The work is detailed in the Jan. 26 issue of Nature titled "Burning plasma achieved in inertial fusion," with LLNL physicists Alex Zylstra and Omar Hurricane serving as lead authors.
"In this paper, we show that those experiments entered into what we call the burning plasma regime for the first time in the laboratory," Zylstra said. "A burning plasma is one in which the fusion reactions provide most of the plasma heating."
LLNL uses NIF to generate X-rays in a radiation cavity to indirectly drive a fuel-containing capsule via the X-ray ablation pressure. The implosion process compresses and heats the deuterium-tritium fuel via mechanical work.

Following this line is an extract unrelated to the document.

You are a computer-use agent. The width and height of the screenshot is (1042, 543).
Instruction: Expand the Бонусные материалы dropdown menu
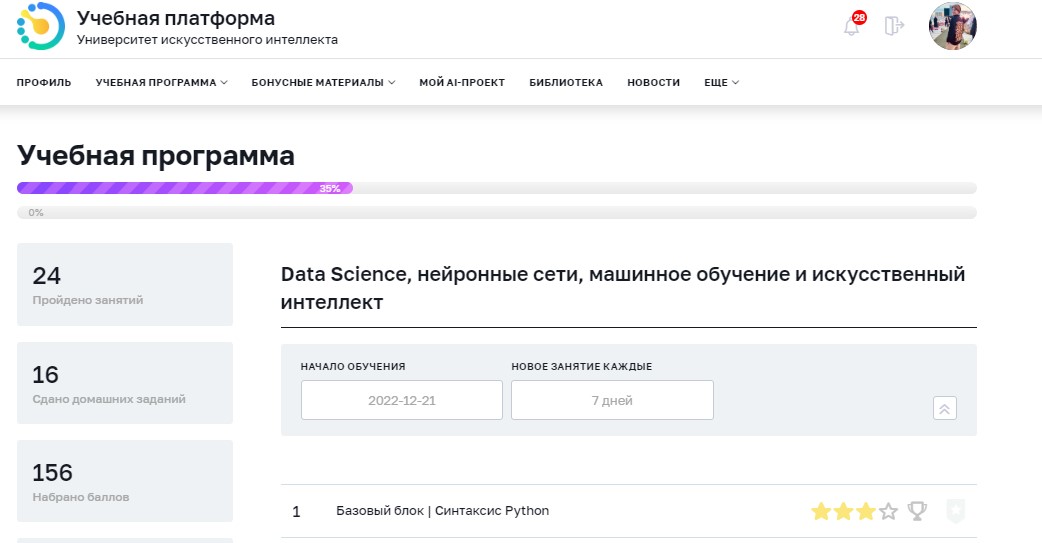(323, 83)
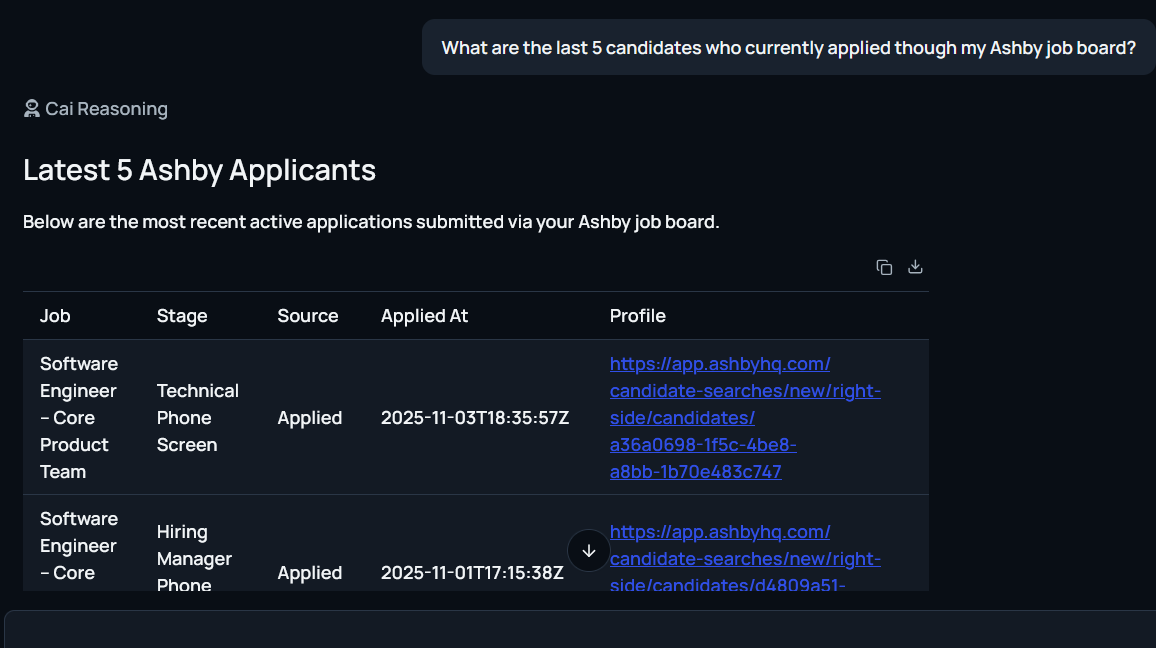
Task: Click the scroll-down arrow button
Action: pyautogui.click(x=589, y=551)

"Fusion experiments over decades have produced fusion reactions using large amounts of 'external' heating to get the plasma hot. Now, for the first time, we have a system where the fusion itself is providing most of the heating," Zylstra said. "This is a key milestone on the way to even higher levels of fusion performance."
Getting fusion to work requires getting the power balance in the fuel right - there are always mechanisms that cause the plasma to lose energy, while fusion and the implosion's compression heat the plasma.
Fusion is a highly non-linear process and, in this regime, researchers now have the opportunity to rapidly increase performance - in fact, this burning plasma work was a key stepping stone to the 1.3 MJ yield produced in August 2021. Generating these burning plasmas on NIF enables novel stewardship science experiments on both the burn physics and stockpile applications using the higher yield.
Designing and conducting these experiments was the work of a huge multidisciplinary team, with more than 150 coauthors on this publication from the Lab and partner institutions. Confirming that researchers had actually entered the burning plasma regime required using some inferred metrics, where a combination of measured quantities was used from several key diagnostics on NIF and models to infer the energy balance in the fusion fuel. This work was largely done in a working group that looks at analysis of the 'hot spot,' with conclusions validated by another working group of scientists at the Lab.
Reflecting the team effort, additional papers are coming soon on these burning plasma experiments. A paper describing the computational design work that led to these results is accepted for publication, with lead authors Annie Kritcher and Chris Young. Further analysis of the experiments in the new burning plasma regime is submitted for publication in a paper led by authors Steven Ross, Joe Ralph and Alex Zylstra.